I was with him moments before he died. He was in the ICU, in renal failure, and they were having trouble keeping his blood pressure up. His dying wish—though I didn't realize this at the time—was for me to "take care of Mother and make sure she's all right". Of course, Dad always said that to me in those last months—it had become our routine. I thought nothing of it, yet as I always did, I reassured him again that I would. His breathing was labored and his eyes were looking at something past my shoulder (what, I don't know). I said I'd go see how she was and that I'd be back in a little while. He said "OK". I turned to leave his room, intending to take a break and go check on Mother in the waiting room. I was at the doorway when something made me pause. I half-turned back and called over my shoulder, almost like an afterthought, "I love you, Dad".

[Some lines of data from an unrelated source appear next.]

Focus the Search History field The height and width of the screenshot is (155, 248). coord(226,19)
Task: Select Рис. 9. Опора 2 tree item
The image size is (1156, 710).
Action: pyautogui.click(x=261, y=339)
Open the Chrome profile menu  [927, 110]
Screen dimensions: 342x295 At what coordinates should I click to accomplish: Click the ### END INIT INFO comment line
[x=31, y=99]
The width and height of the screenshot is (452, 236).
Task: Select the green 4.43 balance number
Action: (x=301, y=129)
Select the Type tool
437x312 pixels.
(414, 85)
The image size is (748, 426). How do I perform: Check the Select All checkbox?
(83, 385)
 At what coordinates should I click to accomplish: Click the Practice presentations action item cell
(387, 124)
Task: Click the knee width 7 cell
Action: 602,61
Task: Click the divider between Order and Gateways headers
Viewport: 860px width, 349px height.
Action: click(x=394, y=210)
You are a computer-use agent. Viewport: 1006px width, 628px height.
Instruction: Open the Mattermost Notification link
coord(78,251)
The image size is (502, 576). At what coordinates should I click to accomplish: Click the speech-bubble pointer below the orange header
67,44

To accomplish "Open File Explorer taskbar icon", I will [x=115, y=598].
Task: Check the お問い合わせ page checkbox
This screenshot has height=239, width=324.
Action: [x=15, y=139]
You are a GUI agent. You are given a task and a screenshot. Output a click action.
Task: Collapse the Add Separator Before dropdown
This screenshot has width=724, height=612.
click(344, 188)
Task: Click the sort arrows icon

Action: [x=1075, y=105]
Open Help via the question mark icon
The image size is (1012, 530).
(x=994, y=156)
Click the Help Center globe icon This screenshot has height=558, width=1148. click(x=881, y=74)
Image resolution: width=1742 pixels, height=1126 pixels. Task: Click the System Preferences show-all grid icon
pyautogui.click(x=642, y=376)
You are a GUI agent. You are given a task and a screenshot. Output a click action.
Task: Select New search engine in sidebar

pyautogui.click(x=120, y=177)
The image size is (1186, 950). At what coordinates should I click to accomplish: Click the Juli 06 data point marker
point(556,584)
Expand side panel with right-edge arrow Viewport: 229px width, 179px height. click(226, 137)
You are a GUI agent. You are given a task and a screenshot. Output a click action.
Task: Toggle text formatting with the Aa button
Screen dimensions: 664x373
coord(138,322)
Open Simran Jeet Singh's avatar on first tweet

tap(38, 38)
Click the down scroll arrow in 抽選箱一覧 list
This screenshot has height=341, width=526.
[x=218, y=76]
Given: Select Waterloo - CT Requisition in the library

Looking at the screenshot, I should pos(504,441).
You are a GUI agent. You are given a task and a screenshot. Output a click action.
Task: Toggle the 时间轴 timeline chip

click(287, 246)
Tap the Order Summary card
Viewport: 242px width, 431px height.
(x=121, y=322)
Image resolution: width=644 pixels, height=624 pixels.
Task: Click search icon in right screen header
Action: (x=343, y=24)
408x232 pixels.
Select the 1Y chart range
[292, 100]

Dad called out feebly "I love you, too".

While I was downstairs calling my sister to tell her she really ought to consider coming in tonight rather than tomorrow, Dad coded. When I returned, I was being paged to ICU. They got him back. They prepared to put him on a ventilator. He coded again. They couldn't get him back. At 3:31 pm, he left us forever.

I'm still not used to it. But I feel blessed that I was able to see him, conscious and coherent, one last time before he left. What better way to say goodbye than to say "I love you"? I'm trying to remember every day to tell Mother I love her, too. Just in case she forgets. This has been by far the worst year of my life, losing Wildflower, then Dad, then being given Mother's prognosis. I've moved out of my house, I'm selling it, and my life has dwindled down to playing caregiver 24/7.

One day, it will change again, and I will be alone. Where I'll go from there, I don't yet know. How this will ultimately change me, I also don't yet know. I only know that I'm still here, and that I will somehow find the courage and strength to go on, after life has finished this round of happening.